Trotzdem Schlangen vor den Kabinen
Sonne hält Bayern vom Wählen ab

Die bayerischen Wähler scheinen deutlich geringeres Interesse an ihrer Landtagswahl zu haben als in den vergangenen Jahren. Durchschnittlich sechs Prozent weniger gingen bis zum Nachmittag zu den Wahlurnen.

HB MÜNCHEN. Eine Umfrage in größeren Städten des Freistaates ergab, dass die Beteiligung auch drei Stunden Stunden vor Schließung der Wahllokale noch um durchschnittlich fast sechs Prozentpunkte hinter den Zwischenergebnissen von 1998 zurück blieb. Die Wahlleitung in München führte die allgemein schwächere Beteiligung vor allem auf das hochsommerliche Wetter zurück. Der Sprecher verwies aber zugleich auf den generellen Trend vergangener Jahre, den Urnengang erst am späteren Nachmittag anzutreten.
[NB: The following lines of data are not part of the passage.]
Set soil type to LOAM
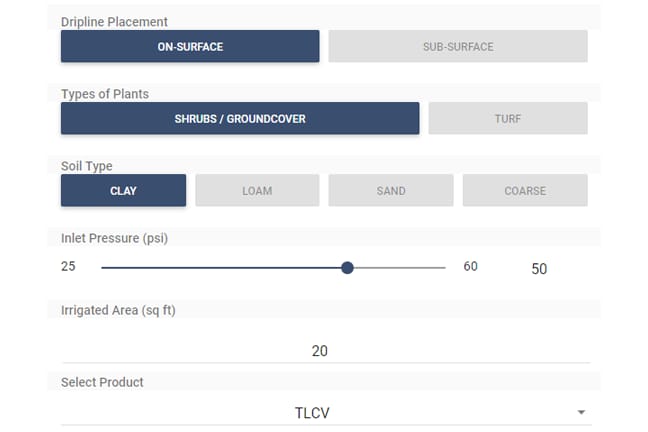 (x=257, y=190)
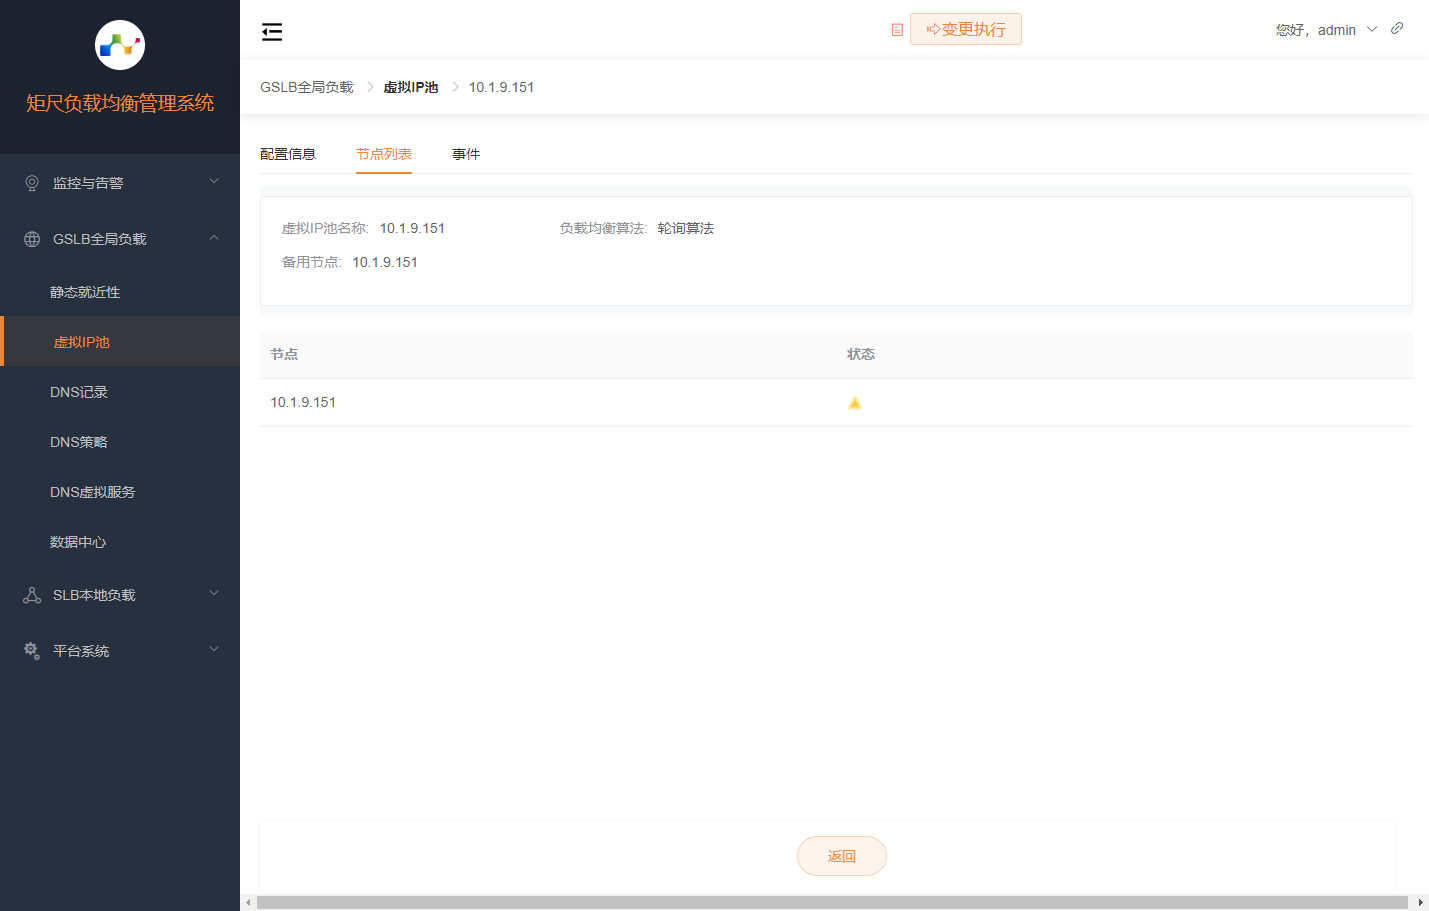1429x911 pixels.
Task: Click the globe icon beside GSLB全局负载
Action: click(32, 239)
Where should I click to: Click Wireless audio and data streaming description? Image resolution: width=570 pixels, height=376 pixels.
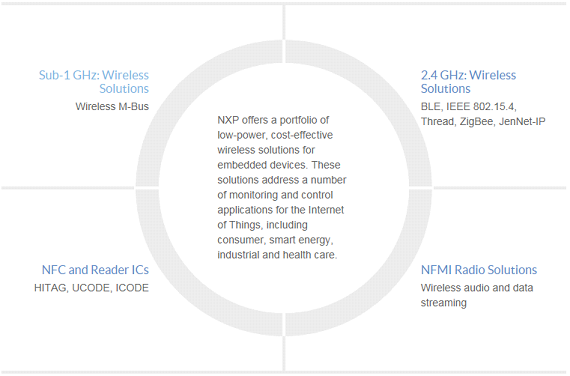[x=477, y=295]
Vor manchen Wahlkabinen bildeten sich dennoch Schlangen, weil die gleichzeitige Abstimmung über einige Verfassungsänderungen die Wähler offensichtlich Mühe kostete. Alle Parteien hatten bis zuletzt zu einer möglichst großen Wahlbeteiligung aufgerufen. Vor fünf Jahren lag sie bei 69,8 Prozent.

Ministerpräsident Edmund Stoiber (CSU) gab im heimatlichen Wolfratshausen seine Stimme ab. Als Wahlziel nannte er erneut "50 Prozent plus ein möglichst großes X". Die Bayern-Wahl werde ein "klares Signal" an die SPD in Berlin sein. Sein SPD-Herausforderer Franz Maget ging in seinem Stimmkreis München-Milbertshofen wählen. Er warnte noch einmal vor einer Übermacht der CSU. Das wäre ein Schaden für die Demokratie.

Mehr als neun Millionen Bürger waren aufgerufen, den auf 180 Sitze verkleinerten Landtag zu wählen. Die seit fast vier Jahrzehnten allein regierende CSU will erneut ihre absolute Mehrheit verteidigen. Vor fünf Jahren war sie auf 52,9 Prozent gekommen. Umfragen sagten der CSU einen deutlichen Zugewinn voraus. Die SPD, 1998 bei 28,7 Prozent, muss dagegen mit einem Einbruch rechnen. Die Grünen werden den Prognosen zufolge ihre 5,7 Prozent vom letzten Mal deutlich verbessern, Freie Wähler und FDP haben erneut wenig Aussichten auf einen Sprung in den Landtag.